Violência continua na Síria apesar de cessar-fogo

Imagem colocada no YouTube mostra tanques nas ruas de Homs nesta terça-feira Direito de imagem AFP
Image caption Imagem colocada no YouTube mostra tanques nas ruas de Homs nesta terça-feira

A violência continua na Síria nesta terça-feira, apesar de um cessar-fogo que havia sido acordado pela oposição e pelo governo para este dia.

A cidade de Homs voltou a ser bombardeada. Durante a madrugada, houve confrontos nas fronteiras com a Turquia e com o Líbano. Testemunhas dizem que militares também estão agindo na província de Aleppo.

A escalada de violência havia se intensificado nos últimos dias, na véspera da data do cessar-fogo. Na segunda-feira, mais de cem pessoas morreram - a maior parte delas civis.

Cessar-fogo

O governo do presidente Bashar Al-Assad inicialmente concordou com um plano de cessar-fogo proposto pelo enviado especial das Nações Unidas e da Liga Árabe, Kofi Annan. Mas posteriormente Al-Assad insistiu que os manifestantes de oposição deveriam entregar garantias por escrito de que também abandonariam o esforço armado.

O Exército pela Libertação da Síria, um dos grupos da oposição que está em conflito com o regime, disse apoiar o plano de cessar-fogo, mas não concordou com a última exigência feita por Al-Assad.

O plano de Annan previa uma retirada de tropas sírias dos centros urbanos mais populosos e o fim do uso de artilharia pesada nesta terça-feira. Na quinta-feira, o cessar-fogo seria integral, com o fim completo da violência.

"Apesar destas medidas positivas, nós percebemos diariamente a escalada da oposição das gangues terroristas armadas", disse o ministro.

O ministro das Relações Exteriores da Rússia, Sergei Lavrov, disse que em suas negociações com o ministro sírio o governo de Damasco havia renovado seu compromisso com o plano de paz de Annan. Ele disse que o sucesso do plano depende dos países que possuem maior influência junto aos grupos de oposição.

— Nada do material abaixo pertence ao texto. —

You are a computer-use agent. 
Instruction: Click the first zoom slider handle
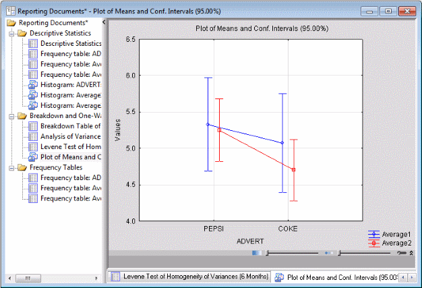tap(267, 253)
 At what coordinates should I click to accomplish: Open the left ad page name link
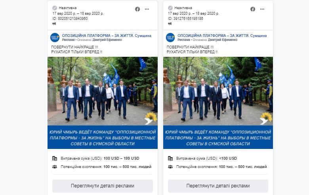pos(107,36)
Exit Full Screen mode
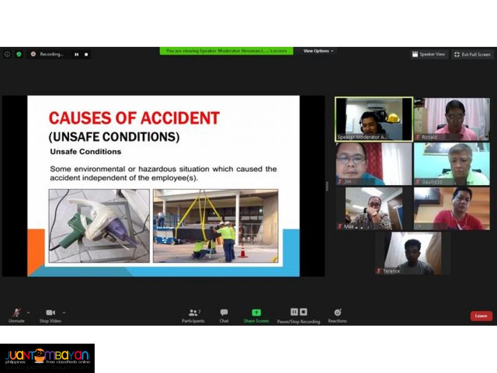497x373 pixels. point(472,54)
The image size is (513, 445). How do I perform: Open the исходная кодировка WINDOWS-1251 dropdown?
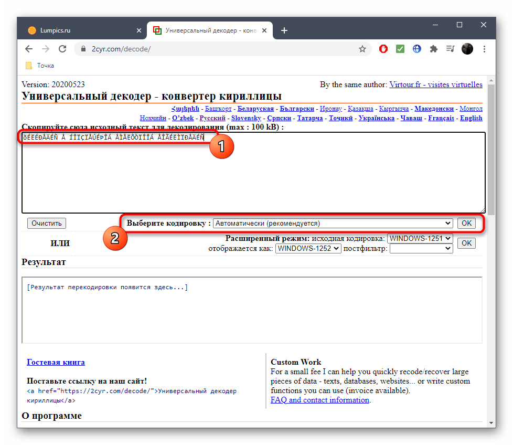pyautogui.click(x=420, y=238)
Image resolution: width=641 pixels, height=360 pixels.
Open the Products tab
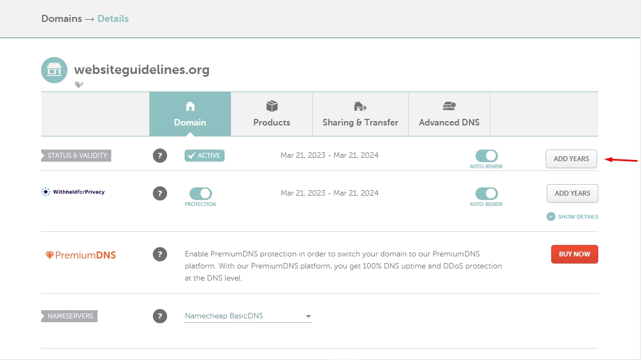pos(272,114)
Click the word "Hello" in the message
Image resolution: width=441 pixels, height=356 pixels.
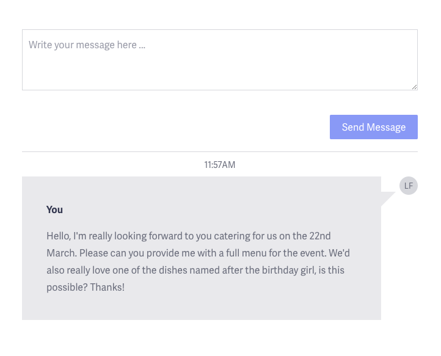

Na segunda-feira, vários refugiados em um acampamento na Turquia ficaram feridos, depois que soldados sírios do outro lado da fronteira abriram fogo. Duas pessoas foram mortas quando se aproximaram da fronteira síria.

O premiê turco, Recep Tayyip Erdogan, disse durante uma visita à China que incidentes deste tipo são uma "clara violação" das suas fronteiras, e que o país adotará "medidas cabíveis" em resposta à Síria.

A imprensa da Turquia noticiou que o ministro das Relações Exteriores, Ahmet Davutoglu, interrompeu sua participação na viagem à China para retornar ao país. A Turquia já recebeu quase 24 mil sírios que estão fugindo do conflito.

Kofi Annan pretende viajar à Teerã esta semana, para buscar apoio do Irã na mediação de uma solução para o conflito sírio.

A ONU afirma que nove mil pessoas já morreram desde março do ano passado, quando começou a violência entre manifestantes e governo na Síria.